··· Extrait du texte ···
Je m’ennuie à mourir ...
L’homme pénètre dans le grand hall, « parc d’expositions de
… ».La salle est pleine comme un œuf, un mouvement de foule, une ola de
terrain de foot se mettent en branle. Et ce cri ! Des milliers de voix, en
un accord impressionnant qui gonfle les poitrines, sonnent comme un tonnerre.
« Je te l’avais bien dit, s’exclame mon ami Gilbert, cet
homme est l’homme du siècle, celui qui va nous sortir enfin de cette situation,
ce marasme nous ne parvenons pas à vaincre ! »
Nous avons fait le déplacement, fougueux et débordant de
militantisme. Notre volonté est enfin assouvie : Il est là ! Nous
avons, bien sûr, écouté presque toutes ses déclarations, suivies aussi sur
Internet … Nous nous sommes même laissés aller à devenir friands des (rares)
rencontres involontaires entre les magazines people et lui …
Des bousculades, des discussions enfiévrées entre les
spectateurs qui ont trouvé une place assise, des interventions imparables et
musclées des services de sécurité … Nous connaissions la notoriété de ce leader
politique, montée en flèche depuis un an, mais à ce point …
Un air de musique reconnu par tous, et repris immédiatement en
chœur, sort d’une énorme sono. Notre candidat à la présidence de la République
entre en scène sous les vivats. Agitant les bras, il s’approche du micro, et le
saisit comme s’il l’écrasait dans son poing.
Alors peut commencer la musique … Oui, une musique, sur tous les
thèmes, douce, ou enjouée et
entraînante, et enfin assourdissante, violente, telle un air militaire. Elle
rythme ses arrêts dans le discours, semble nous intimer l’ordre d’applaudir. Le
meeting est réglé à la seconde près. Le discours a pris son rythme de
croisière, et je ressens une sorte de gêne, de malaise : « Mais je
connais tout cela par cœur, j’ai lu toutes ses publications … » Les
arguments, les critiques, tournent en rond, ressassés, rabâchés depuis des
mois. Un ronronnement s’installe, je me prends à disperser mon attention. Mon
regard se porte bientôt sur le décor de ce qui m’apparaît tel un théâtre bien
agencé, avec ses à-coups, ses effets de manches, ses déplacements sur la scène.
···
» **Travail à faire**
1. Résumez le récit du meeting en deux phrases.
2. Reprenez le récit du meeting à la suite de sa dernière phrase.
··· Données fournies ···
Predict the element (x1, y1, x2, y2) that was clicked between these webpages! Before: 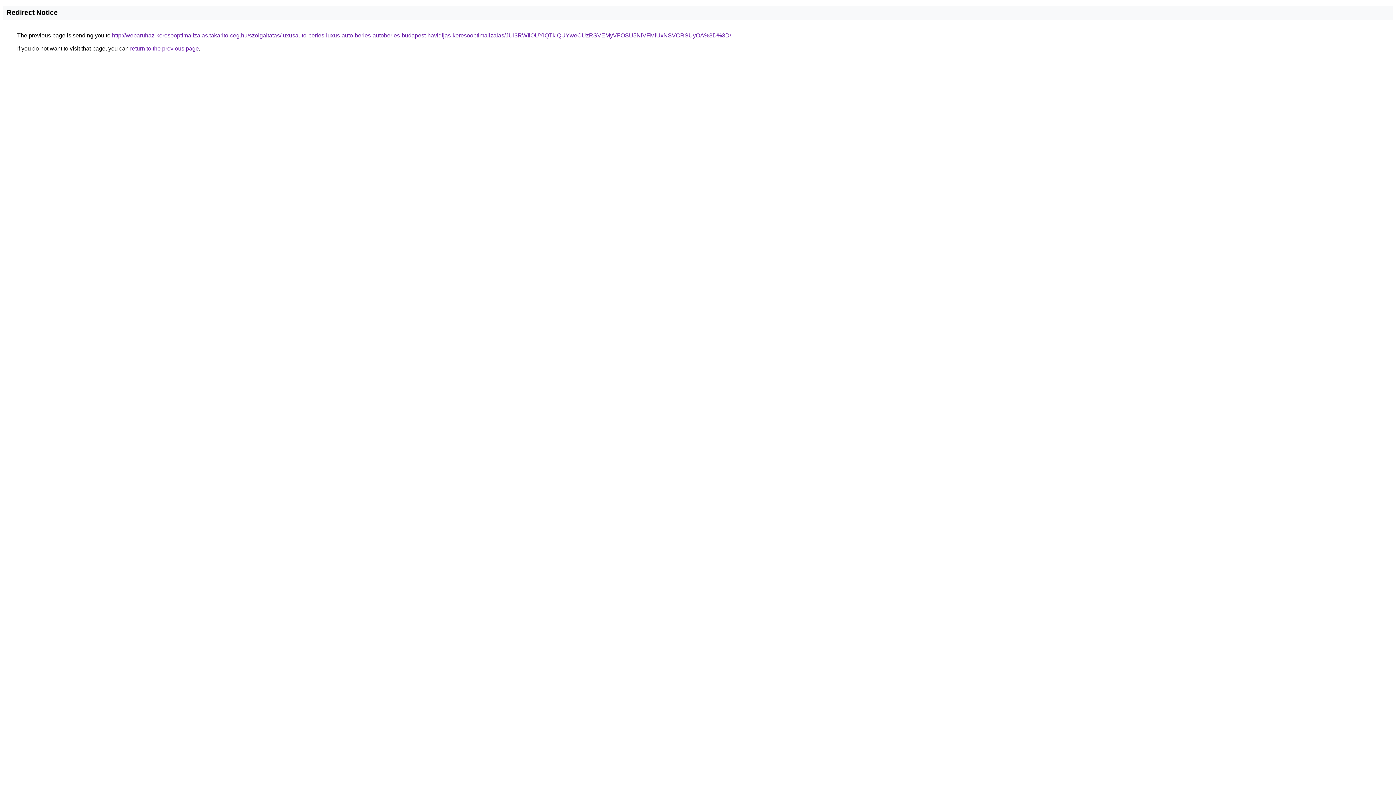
···
» **Résultats attendus**
1. Dans un grand hall plein comme un œuf, la foule acclame un candidat à la présidence de la République dont le discours est rythmé par une musique et réglé à la seconde près. La voix qui raconte, venue avec son ami Gilbert, ressent pourtant une gêne, car les arguments, ressassés depuis des mois, sont déjà connus par cœur, et son attention se disperse vers le décor, semblable à un théâtre bien agencé.

2.
Les mots sont articulés superbement, il pratique merveilleusement l’art de la
rhétorique, mais il me semble, de plus en plus fort, que sa posture de tribun
n’est pas utile ici où le combat de la persuasion est déjà gagné. Les phrases
coulent et roulent, ciselées, percutantes. Mais que se passe-t-il ? Tout
cela me paraît soudain très redondant, déjà vu et entendu, et, bientôt,
surfait. Je me fais sans doute des idées, mais c’est monotone, lassant, et même
irritant.
Il est à présent plus attaché à la mise en scène qu’au contenu
de son discours. Stupéfait, je regarde Gilbert : il éprouve certainement
le même sentiment, un terrible ennui !
Il transpire, comme habité, auto-subjugué. Moi j’ai le dos en
nage, mais c’est la chaleur de la salle. …
Je me surprends à bailler et à m’enfoncer dans mon siège :
Attention, surtout, ne pas m’endormir !
Je tente de me concentrer en effectuant un panoramique sur les
drapeaux déployés, les affiches (combien en ai-je collé ?), les
banderoles, les slogans.
Il pose sur certains militants un regard aigu : Il
personnalise, individualise … Il en deviendrait un gourou ! Qui a parlé de
« culte de la personnalité » ?
Le discours touche à sa fin. Applaudissements déchaînés, hymnes,
rappels (oui, comme pour un jeune chanteur !)
Je me frotte le cou, crispé. Déçu, dépité.
Le tribun est épuisé, lessivé comme un boxeur. Pantin
désarticulé.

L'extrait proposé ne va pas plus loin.